#### THINGS TO DO
A: In the Calcite optimizer thread, copy word for word the stretch from "Apache Calcite community" through "with each other.".
B: Continue the mailing-list thread on Calcite's Cascades optimizers, picking up right after its final sentence.
-------- TEXT SECTION
Apache Calcite community has entered into the interesting situation: we
have several concurrent efforts of building the new Cascades style
optimizers. I can see at least three activities (correct me if I'm wrong):

1. Haisheng's gradual rebuilding of VolcanoPlanner [1]
2. Jinpeng's new CascadesPlanner based on VolcanoPlanner [2]
3. My brand new CascadesPlanner [3]

All these activities are independent and may interfere with each other.
It is not good. We still don't know which approach is better and which
optimizer will be the most efficient while keeping backward compatibility.

In my opinion we must refrain from breaking changes in the master branch
right now because it can break other optimizers.

I think we need to develop a further strategy for activities related to
the new optimizers:
- find out the way how we will choose the new default Cascades optimizer
for Calcite: it should be stable, fast and backward-compatible
optimizer. If all optimizers will prove to be stable and backward
compatible, may be we need to choose the fastest one?
- think about the possibility of using plug-in optimizers: it would be a
great feature for users if they want to use their custom optimizer for
specific tasks or research purposes. It can be configured with
FrameworkConfig.setPlanner(new CustomPlanner()).

What do you think?

[1] https://github.com/apache/calcite/pull/1953
[2] https://github.com/apache/calcite/pull/1950
[3] https://github.com/apache/calcite/pull/1948


-- 
Kind Regards
Roman Kondakov


On 11.05.2020 11:12, Jinpeng Wu wrote:
> Hi, Roman.
> 
> Thanks to Julian's tips, I added a CoreCascadeQuidemTest to the code. It
> runs iq files that CoreQuidemTest would runs and uses CascadePlanner
> instead of VolcanoPlanner to generate physical plans. Currently all tests
> have passed. There are some plan changes but they are actually equivalent
> plans in different forms. I‘ve also committed those plan changes as '.cas'
> files.
> Moreover, if you would like to set -Dcalcite.cascade=true during tests, all
> test cases will use the new planner for planning. There would be some
> failures, typically because there's no common ways across all tests to tell
> whether a RelNode is physical or logical.
> 
> 
> When I was running the tests, I found that Haisheng's latest changes has a
> conflict with my PR. The new planner relies on AbstractConverter to tell
> whether a subset canConvert/needConvert to another subset. Haisheng's
> change will remove AbstractConverter and break this. Currently, I switch
> off top-down trait propagation in new planner to work around. I will merge
> these two top-down processing together later on to completely address this
> problem.
----------------
-------- RECORD EXCERPTS
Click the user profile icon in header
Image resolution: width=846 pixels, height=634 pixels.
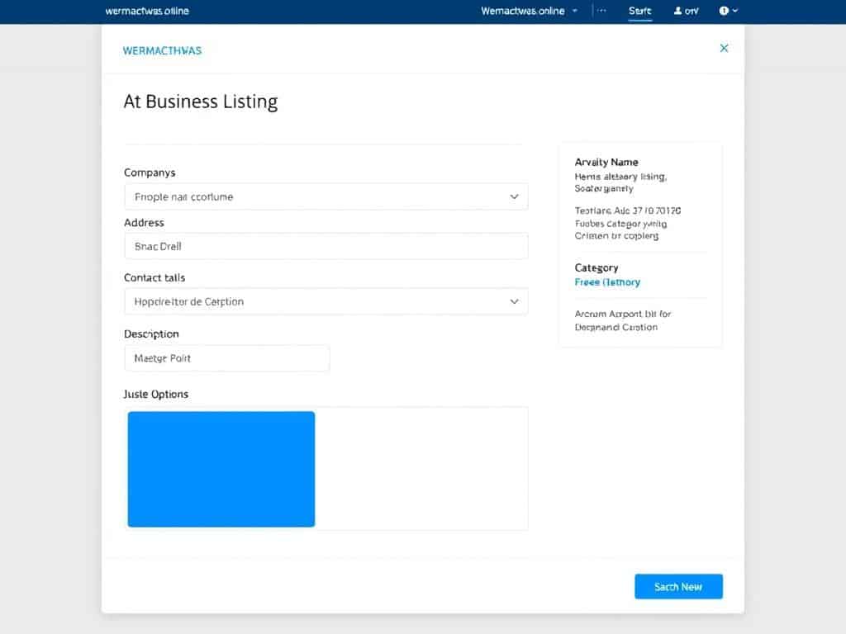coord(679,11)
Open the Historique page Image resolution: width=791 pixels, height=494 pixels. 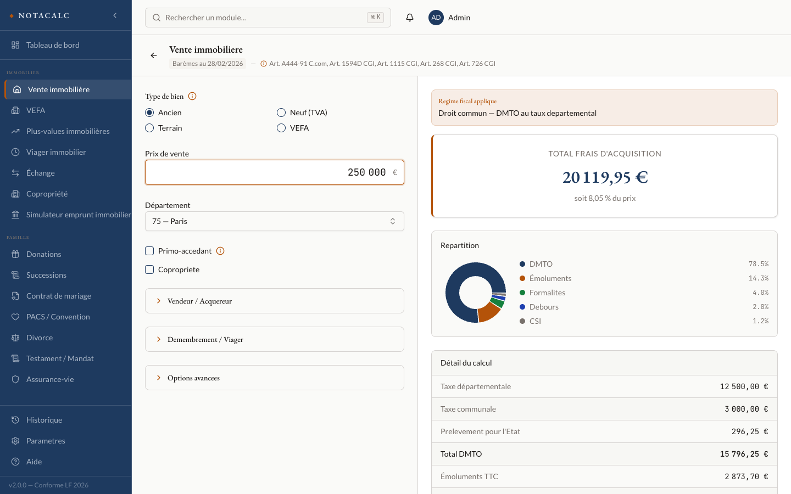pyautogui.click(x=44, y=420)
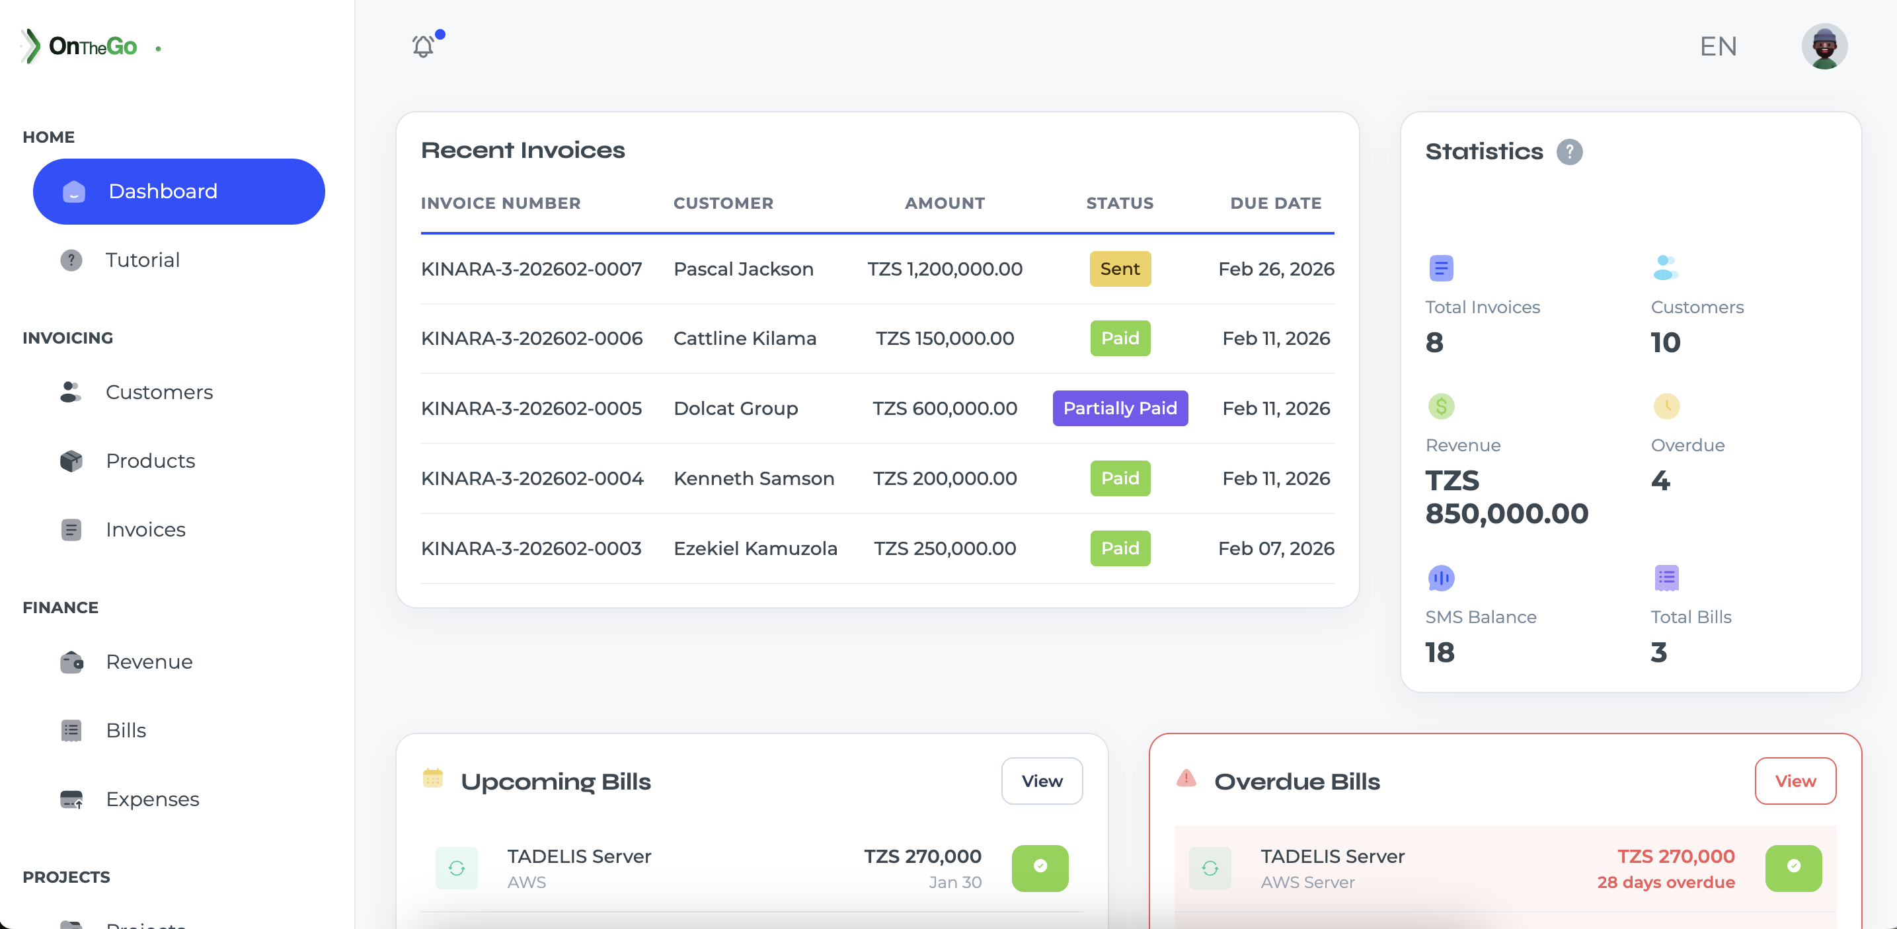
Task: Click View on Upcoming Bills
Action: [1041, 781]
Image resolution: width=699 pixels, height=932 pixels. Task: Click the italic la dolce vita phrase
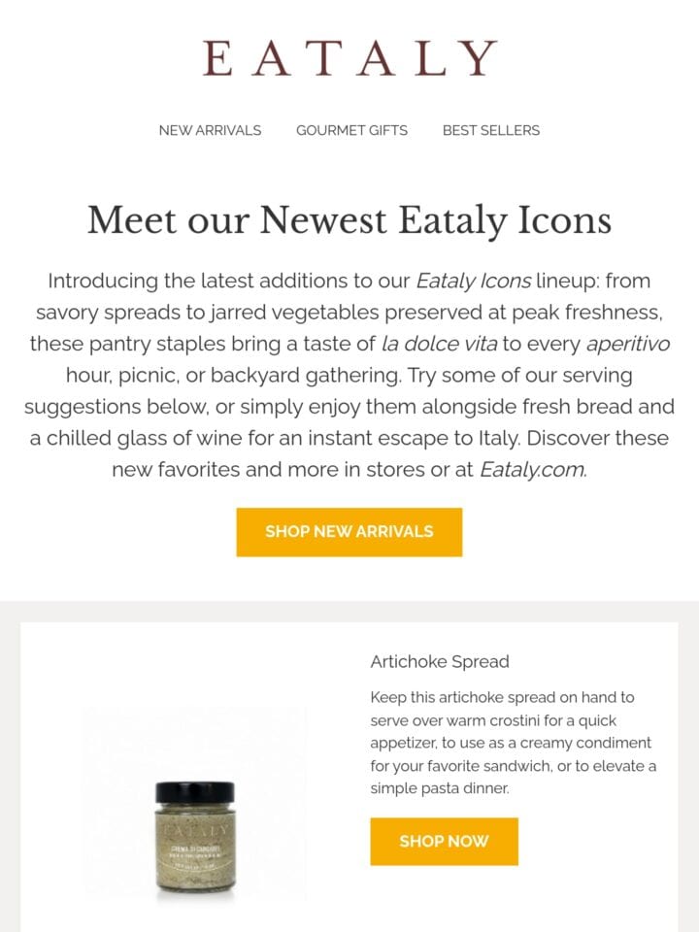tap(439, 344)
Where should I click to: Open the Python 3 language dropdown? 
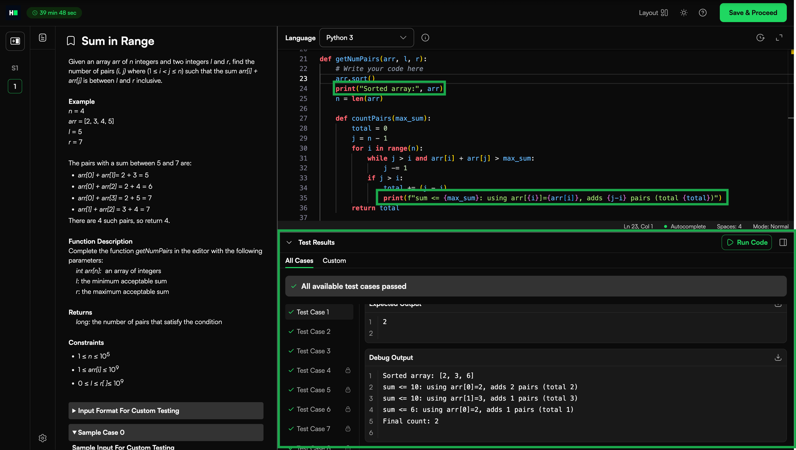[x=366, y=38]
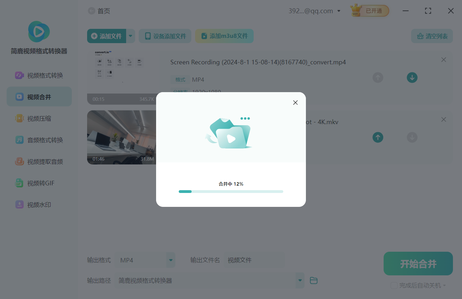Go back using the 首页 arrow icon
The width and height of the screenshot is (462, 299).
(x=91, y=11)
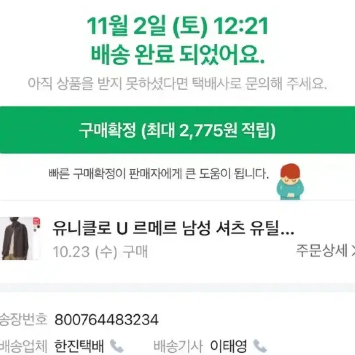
----------------
#### ANSWERS
A:
Apache Calcite community has entered into the interesting situation: we
have several concurrent efforts of building the new Cascades style
optimizers. I can see at least three activities (correct me if I'm wrong):

1. Haisheng's gradual rebuilding of VolcanoPlanner [1]
2. Jinpeng's new CascadesPlanner based on VolcanoPlanner [2]
3. My brand new CascadesPlanner [3]

All these activities are independent and may interfere with each other.

B:
> One thing to recall is that, while I am writing a new planner, Haisheng
> modified the VolcanoPlanner directly and used a flag to switch on/off the
> new feature. I need to decide how to merge them: to keep a separated
> planner and invoke the new trait propagation interfaces or to modified the
> volcano planner directly. I am trying the first way now. But of course, if
> keeping one planner is preferred, I can also take the second way.
> 
> 
> Thanks,
> Jinpeng
> 
> 
> On Fri, May 1, 2020 at 6:40 AM Haisheng Yuan  wrote:
> 
>> Hi all,
>>
>> As planned in my proposal, I opened the pull request [1] for CALCITE-3896
>> to achieve:
>> 1. Top-down trait request
>> 2. Bottom-up trait derivation
>> 3. Trait enforcement without AbstractConverter
>>
>> The feature can be turned on or off by a flag, either through property
>> config file or VolcanoPlanner set method. Since Calcite doesn't turn on
>> AbstractConverter until latest master, I just disabled AbstractConverter by
>> turning on top-down trait request, now all tests passed.
>>
>> In our system, 99 tpcds queries' test results show almost no plan diff,
>> but the number of relnodes created during optimization is reduced by 10~15%
>> average (even without space pruning). I believe for other systems using
>> VolcanoPlanner, more than 20% reduction can be expected.
>>
>> It also has top-down rule apply in mind, later can be evolved to top-down
>> rule apply and space pruning, e.g. integrating code from Jingpeng and
>> Roman's. But the interface that is exposed to user, as described in the
>> proposal, can remain the same.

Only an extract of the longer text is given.